The dream that AJ embodies, the perfection of memory, has been with us since at least the fifth century B.C. and the supposed invention of a technique known as the "art of memory" by the Greek poet Simonides of Ceos.
Simonides had been the sole survivor of a catastrophic roof collapse at a banquet hall in Thessaly. According to Cicero, who wrote an account of the incident four centuries later, the bodies were mangled beyond recognition. But in his mind, Simonides was able to close his eyes to the chaos and see each of the guests at his seat around the table. He'd discovered the powerful technique known as the loci method. If you can convert whatever it is you're trying to remember into vivid mental images and then arrange them in some sort of imagined architectural space, known as a memory palace, memories can be made virtually indelible.

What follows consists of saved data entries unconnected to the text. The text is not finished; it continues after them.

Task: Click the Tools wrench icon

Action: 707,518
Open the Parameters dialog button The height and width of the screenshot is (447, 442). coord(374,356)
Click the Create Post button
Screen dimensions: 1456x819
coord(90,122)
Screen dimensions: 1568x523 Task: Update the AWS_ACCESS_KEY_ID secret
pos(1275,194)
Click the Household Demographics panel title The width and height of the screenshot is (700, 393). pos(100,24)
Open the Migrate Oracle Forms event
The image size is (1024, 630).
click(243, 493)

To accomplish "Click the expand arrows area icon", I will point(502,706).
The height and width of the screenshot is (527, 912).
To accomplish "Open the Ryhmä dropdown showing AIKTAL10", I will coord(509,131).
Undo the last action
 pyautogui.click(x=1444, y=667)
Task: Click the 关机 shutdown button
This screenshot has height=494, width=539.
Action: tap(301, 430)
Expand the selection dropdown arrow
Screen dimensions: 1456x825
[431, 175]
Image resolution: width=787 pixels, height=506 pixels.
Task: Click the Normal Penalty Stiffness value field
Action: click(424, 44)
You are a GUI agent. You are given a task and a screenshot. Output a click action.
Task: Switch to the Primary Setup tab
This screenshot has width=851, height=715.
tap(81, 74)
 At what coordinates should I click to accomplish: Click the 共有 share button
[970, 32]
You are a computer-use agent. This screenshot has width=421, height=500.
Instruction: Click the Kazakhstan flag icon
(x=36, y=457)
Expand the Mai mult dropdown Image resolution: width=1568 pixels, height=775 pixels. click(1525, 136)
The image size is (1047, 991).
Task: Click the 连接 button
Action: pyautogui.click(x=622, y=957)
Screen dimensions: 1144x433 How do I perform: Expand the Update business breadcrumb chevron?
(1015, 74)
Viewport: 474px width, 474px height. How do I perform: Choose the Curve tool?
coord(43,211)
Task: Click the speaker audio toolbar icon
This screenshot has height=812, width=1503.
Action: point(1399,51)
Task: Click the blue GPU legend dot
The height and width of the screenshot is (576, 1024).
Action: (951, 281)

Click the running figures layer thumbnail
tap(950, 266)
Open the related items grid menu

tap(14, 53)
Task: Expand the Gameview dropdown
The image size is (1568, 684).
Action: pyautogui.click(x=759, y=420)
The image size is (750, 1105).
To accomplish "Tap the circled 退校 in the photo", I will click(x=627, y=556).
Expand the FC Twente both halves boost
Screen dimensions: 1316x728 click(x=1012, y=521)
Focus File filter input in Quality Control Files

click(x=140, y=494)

Peter of Ravenna, a noted Italian jurist and author of a renowned memory textbook of the 15th century, was said to have used the loci method to memorize the Bible, the entire legal canon, 200 of Cicero's speeches, and 1,000 verses of Ovid. For leisure, he would reread books cached away in his memory palaces. "When I left my country to visit as a pilgrim the cities of Italy, I can truly say I carry everything I own with me," he wrote.
It's hard for us to imagine what it must have been like to live in a culture before the advent of printed books or before you could carry around a ballpoint pen and paper to jot notes. "In a world of few books, and those mostly in communal libraries, one's education had to be remembered, for one could never depend on having continuing access to specific material," writes Mary Carruthers, author of The Book of Memory, a study of the role of memory techniques in medieval culture. "Ancient and medieval people reserved their awe for memory. Their greatest geniuses they describe as people of superior memories." Thirteenth-century theologian Thomas Aquinas, for example, was celebrated for composing his Summa Theologica entirely in his head and dictating it from memory with no more than a few notes. The Roman philosopher Seneca the Elder could repeat 2,000 names in the order they'd been given to him. A Roman named Simplicius could recite Virgil by heart—backward. A strong memory was seen as the greatest of virtues since it represented the internalization of a universe of external knowledge. Indeed, a common theme in the lives of the saints was that they had extraordinary memories.
After Simonides' discovery, the art of memory was codified with an extensive set of rules and instructions by the likes of Cicero and Quintilian and in countless medieval memory treatises. Students were taught not only what to remember but also techniques for how to remember it. In fact, there are long traditions of memory training in many cultures. The Jewish Talmud, embedded with mnemonics—techniques for preserving memories—was passed down orally for centuries. Koranic memorization is still considered a supreme achievement among devout Muslims. Traditional West African griots and South Slavic bards recount colossal epics entirely from memory.